Wednesday, January 28, 2015

The Value of Frequency (Reflections on my journey in a Professional Learning Community)

At exactly three o'clock in the afternoon I stand outside the doors of the fourth grade classrooms with other reading specialists. Almost on cue the teachers inside finish their lessons and students start swarming out the doors, finding the teacher they will do guided reading with. Within two minutes everyone is situated in their reading group. It's almost eerie how smoothly the daily transition goes. Eerie, and yet as time goes on I'm starting to notice it's value.

On our local screening committee this year we are starting to notice a trend. Many of our students going through the re-evaluation process in special education to determine if they still qualify for services are showing that they no longer qualify. They are not behind their peers, and they have made significant gains in their academic abilities. They may have a diagnosed learning disability, but those disabilities are no longer getting in the way of their academics. Dismissing students from special education is not something done on a whim. It's a long process and it usually takes multiple meetings to decide.

A long process and yet again and again we are finding that the student in question is no longer eligible.

It's caused me to wonder- why? What is my school doing that is bringing all of these students up to grade level despite their learning difficulties?

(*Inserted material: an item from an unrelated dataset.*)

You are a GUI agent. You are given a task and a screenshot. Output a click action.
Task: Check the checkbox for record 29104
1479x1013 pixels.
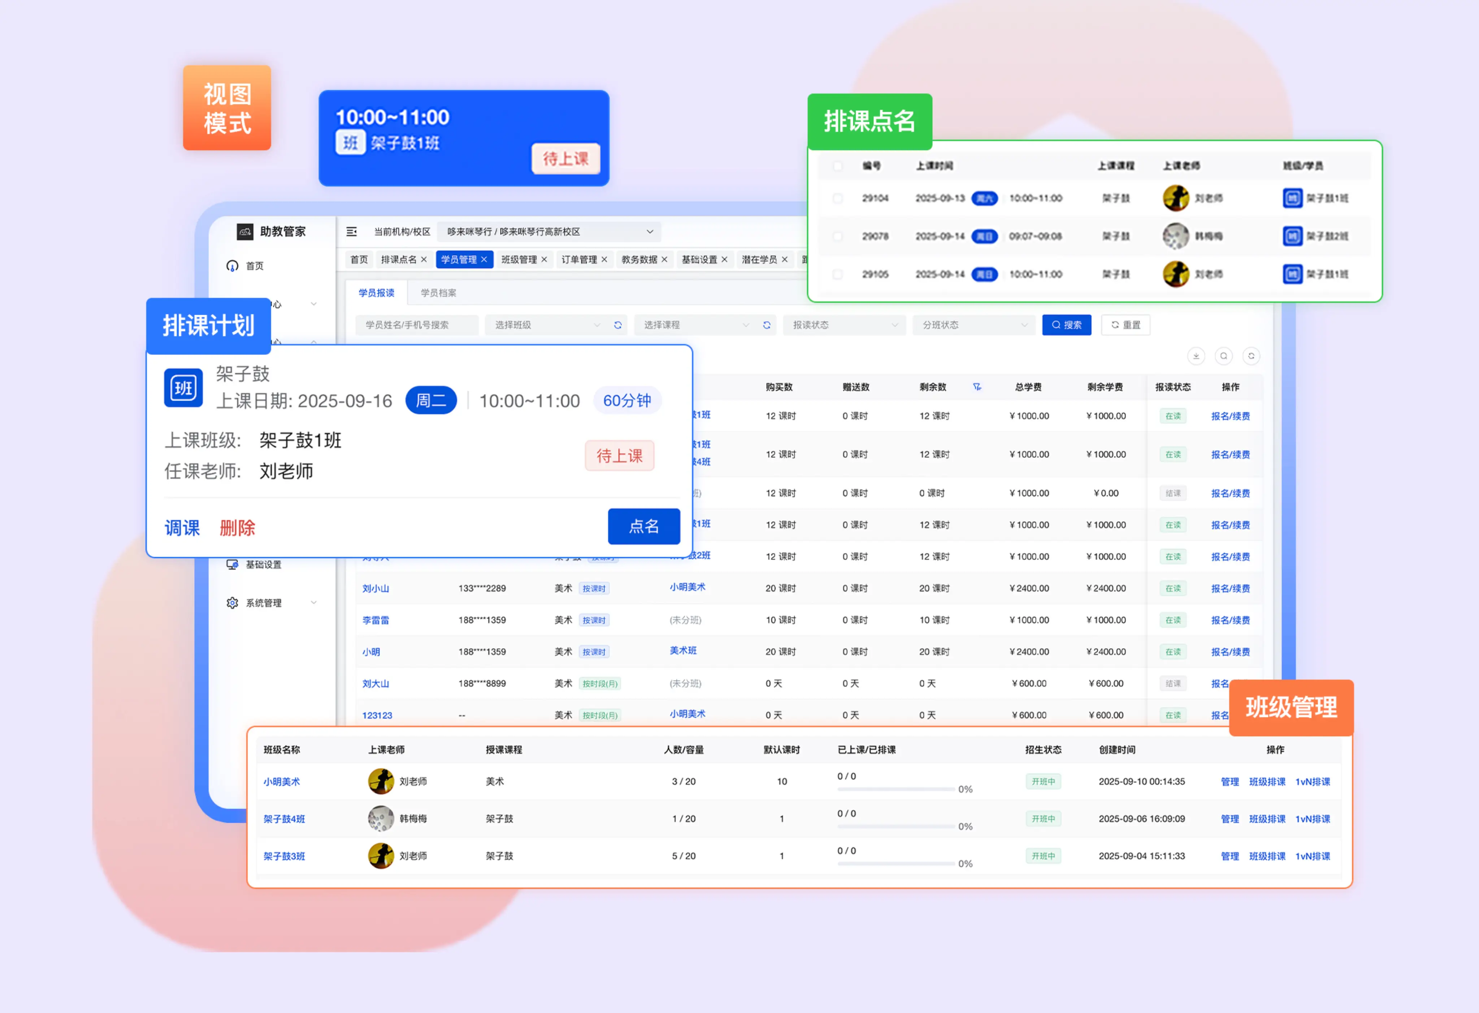coord(838,199)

There are great teachers at my school so I don't want to knock what they are doing, but I've also worked with great teachers doing the exact same things at other schools, so I don't think it is just the quality of instruction.There is something else. After taking a step back and looking at our practices I think it's the frequency of instruction. 

The way the school is structured the grade level teams plan together for at least (but usually more) two hours a week- one hour for language arts and one for math. Everyone who works with that grade level comes to those meetings. All the plans are done together on a shared on-line notebook so that the teachers are all doing the same thing on the same day. The difference between this and everyone on the team using a teacher's manual is that everyone contributed to making the plans. The plans resonate with the team's needs. (If you are horrified by the "teaching the same thing on the same day" just hang on- I was horrified at first too. More posts are coming.) Every six weeks or so the teachers get together for progress monitoring where we look at the data from the whole grade level and then divide the kids into homogeneous groups. Students are mixed up across the entire grade level based on their ability level and their progress. Because the groups are re-worked every six weeks the groups are fairly fluid and allow for student change. Resource teachers like me swoop in at guided reading time and pick up our students from the different classes. None of these groups are done in a separate instructional block where students are divided up for extension or intervention. All intervention/extension is done during the instructional block. It is all a very carefully choreographed dance.

What all of this does- the planning together, the ability groups split up across the grade level- means that the students are constantly getting instruction. When a teacher is out of the building the grade level can easily just split up the teacher's kids for focus lessons so that the students don't miss instruction that day. The students are still pulled for reading groups with the other teachers. On regular days some students get multiple reading groups a day. In kindergarten I work with groups that are solely focused on specific skills like identifying the names of the letters, and then later get guided reading from their classroom teacher. Every moment is used wisely so that the students are getting frequent instruction. 

There were elements of this that didn't sit well with me when I first came to my school. It seemed intense for the students and had an element of focusing on data that seemed unnatural. More on that later. For now all I can say is that the results are there. Students are making progress- lots of progress. Many of the students we get from other schools make more than a year's growth once they've been with us. It's difficult for us to find students eligible for special education because they have such strong skills. The careful planning of all of this means we are not wasting any of the students' time. Every moment possible is used for instruction. If we look at why our students are making progress I really believe that's the number one element we'd find. The teaching is great, but like I said, I've seen great teaching elsewhere. The teaching combined with the frequency of the instruction means that we are taking advantage of every moment the students are with us. 


Anonymous said...

And this is the difference between exposing children to content and skills, versus staying with them until they master the content and skills.

organized chaos said...

Exactly. It's the line between teaching and simply delivering information.